On Thursday, leaders from seven nations will convene in Greenland to discuss the opportunities and challenges presented by the receding ice and snow in the Arctic region.
The council includes the United States, Canada, Russia, Norway, Finland, Iceland, Sweden and Denmark, as well as representatives of the indigenous peoples of the Arctic.
“There are very core interests that are at stake in the Arctic, but it is an opportunity to find new patterns of cooperation,” said James Steinberg, the U.S. Secretary Deputy of State, citing the race for oil, minerals, fishing, and shipping opportunities being explored in the Arctic.
There has been evidence for climate change in the Arctic, as temperatures are at the highest in the previous 2,000 years and are increasing faster than anywhere else in the world.
The U.S. Geological Survey estimates that the Arctic may hold around 25 percent of the world’s untapped oil and natural gas reserves, catching the attention of major companies like Exxon, ConocoPhillips, Royal Dutch Shell Plc and others.

• Input data

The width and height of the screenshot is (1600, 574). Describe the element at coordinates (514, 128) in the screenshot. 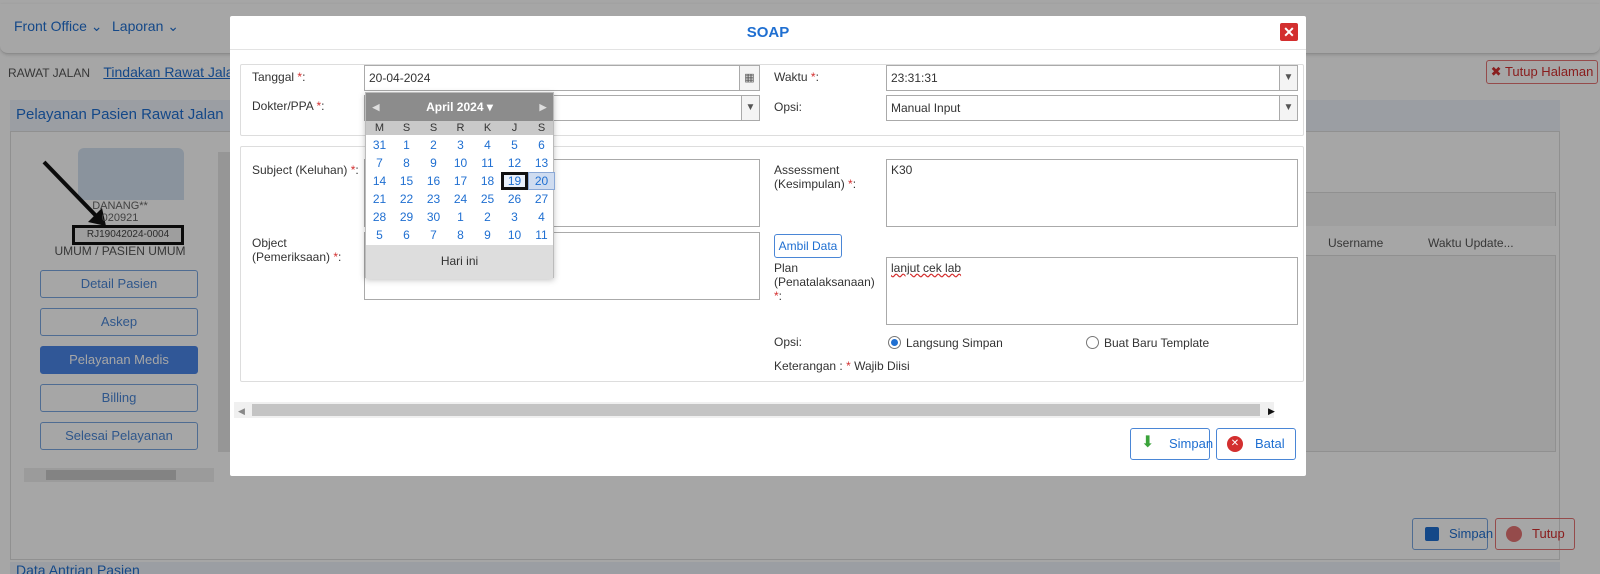

I see `weekday-label: J` at that location.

• Description of the task
Write the next few sentences of the article on the Arctic meeting in Greenland, picking up after its last sentence.

• Exercise result
Global shipping is also adapting to the changing Arctic, as ships can now navigate shorter, faster and more cost efficient routes through the melted ice.
Environmental activists are pushing for more aggressive action on international standards for oil and gas development as well as fishing quotas in the Arctic.
“There’s a short window of opportunity to get out in front of it and protect important and vulnerable ecosystems before industries get entrenched,” said Lisa Speer, director of the international ocean’s program of the NRDC (National Resources Defense Council).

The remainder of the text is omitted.